Thursday, August 21, 2014
Gates of Heaven
The road to Errol Morris’s first feature would probably make a book in itself, never mind a couple of introductory paragraphs to a review; let’s just say that after studying immersing himself, but not continuing a career path, in musicianship and scholarship, Morris found his calling as a documentarian. An unfinished project on Ed Gein brought him into contact with Werner Herzog – of the Morris/Herzog connection, there will be more to say in tomorrow’s review – after which Morris considered turning the material he’d amassed into a manuscript. This potential career as a writer also stalled and instead he started work on a second documentary feature, about the so-called “Nub City” (i.e. Vernon, Florida), thus named because residents were committing acts of self-amputation in pursuit of insurance money. Morris received death threats and the “Nub City” documentary went the way of the Ed Gein documentary, although a very different film about Vernon would become Morris’s second film.
During the turmoil surrounding the “Nub City” project, Morris read of the exhumation of 450 corpses from a pet cemetery that had gone bankrupt. Intrigued, he set off to find out more. The result was ‘Gates of Heaven’. The film – devoid of narration and mostly shot in a “talking heads” style – recounts the efforts of nobly-minded Floyd McClure (Mac to his friends) to establish a pet cemetery and sensitively cater to bereaved pet owners. Mac recruits a few associates and they attempt to establish a viable business in a town where most dead animals end up at a rendering plant. Where they fail (Mac and his partners are estimated to have lost about $30,000 each – this in 1978!), local businessman John Harberts succeeds, and the second half of ‘Gates of Heaven’ shifts the focus to Harberts and his two sons, who run the Bubbling Well Pet Memorial Park on an admixture of hard-headed business acumen and barf-inducing sentimentality.

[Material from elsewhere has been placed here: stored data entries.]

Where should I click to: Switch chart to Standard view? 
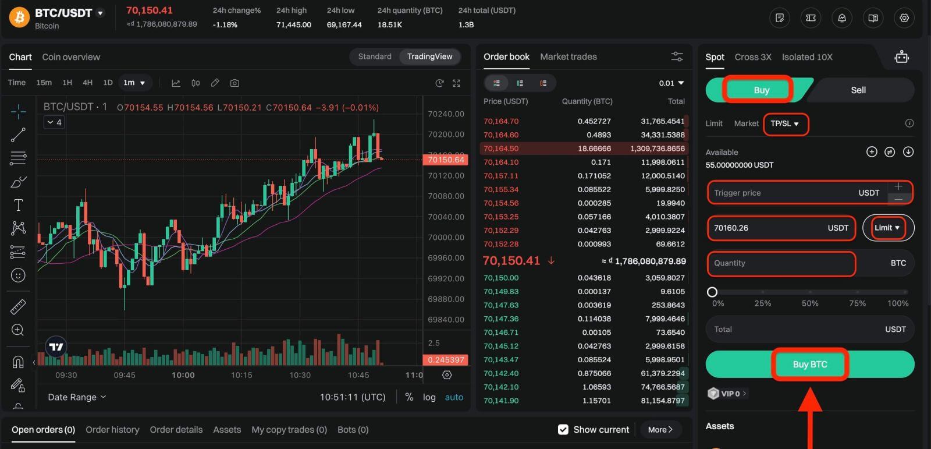pos(375,56)
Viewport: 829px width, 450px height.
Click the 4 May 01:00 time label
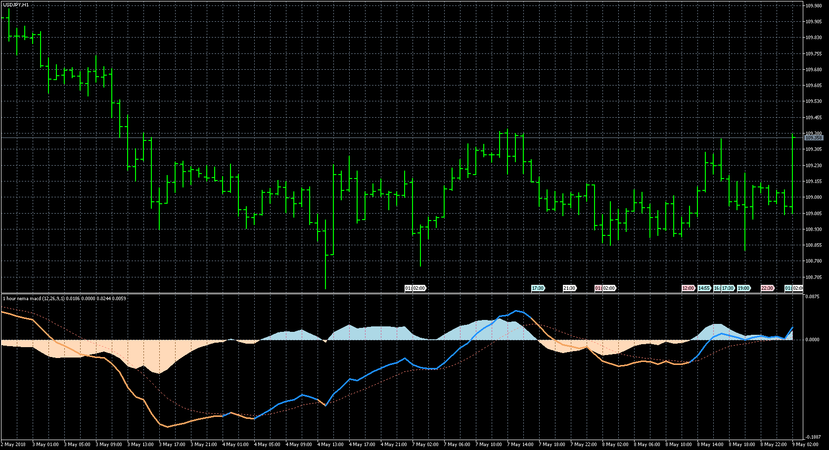(236, 444)
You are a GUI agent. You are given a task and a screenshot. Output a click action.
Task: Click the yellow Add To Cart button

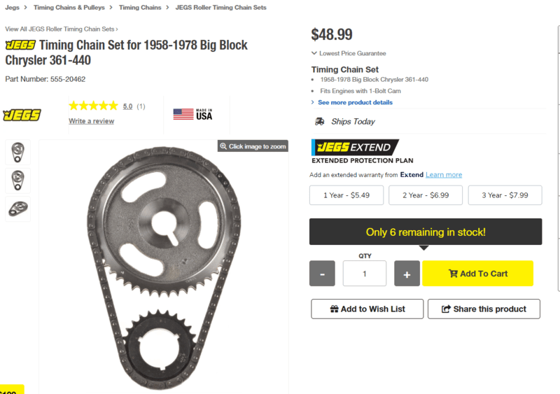coord(477,274)
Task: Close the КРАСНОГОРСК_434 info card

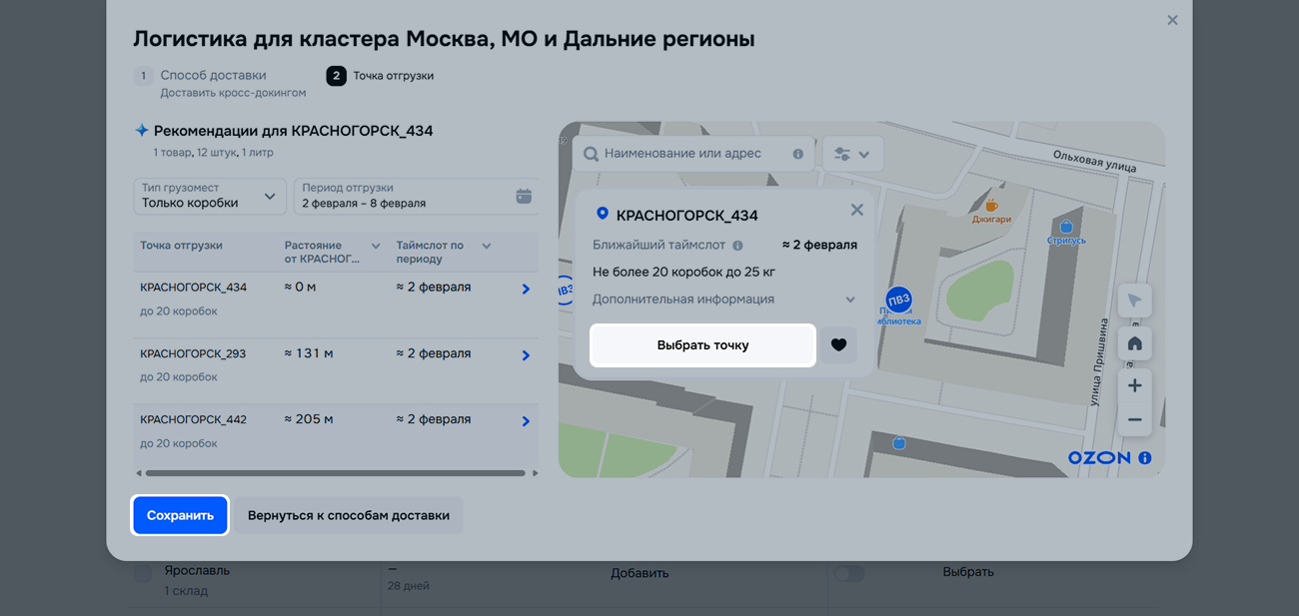Action: pos(856,210)
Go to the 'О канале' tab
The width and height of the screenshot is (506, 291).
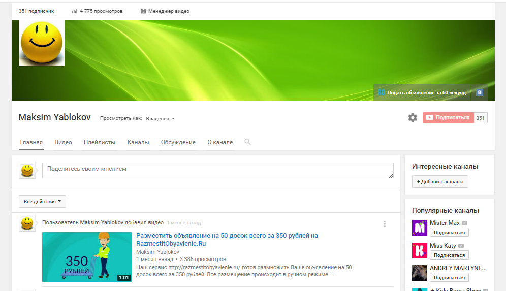220,142
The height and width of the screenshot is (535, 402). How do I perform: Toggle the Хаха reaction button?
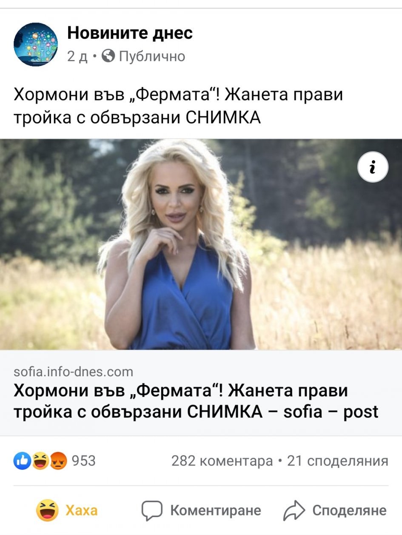click(x=67, y=510)
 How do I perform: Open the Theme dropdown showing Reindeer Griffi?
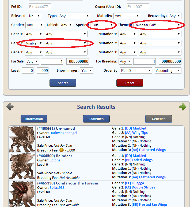click(157, 25)
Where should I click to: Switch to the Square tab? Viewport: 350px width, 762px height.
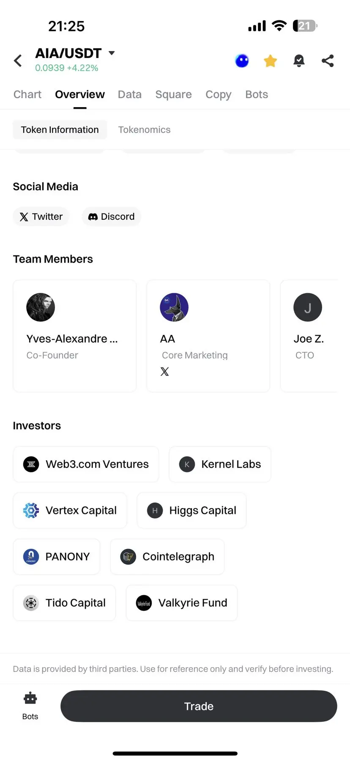[173, 94]
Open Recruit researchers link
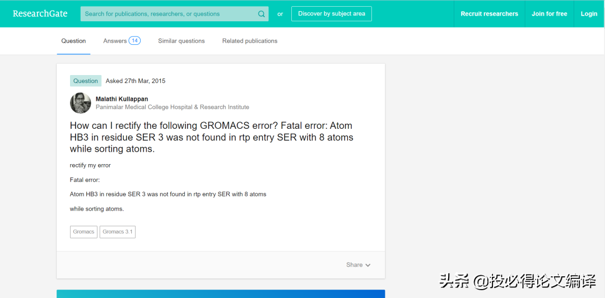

McClure, sincere and diffident, was never going to make a go of it. His rueful account of the affair is juxtaposed with the pragmatic worldview of the manager of the rendering plant, and the contrast speaks for itself. When Harberts and his horribly self-obsessed clan come into the picture, your heart breaks for McClure: his down-home good-heartedness is just so much chaff cast aside by the threshing machine of their money-fixated mindset.
Harbert Snr is a patriarch of the dollar-bottom-line school, but for all that he presents as a man who knows how to run a business and run it successfully. His sons, however, are quite something else.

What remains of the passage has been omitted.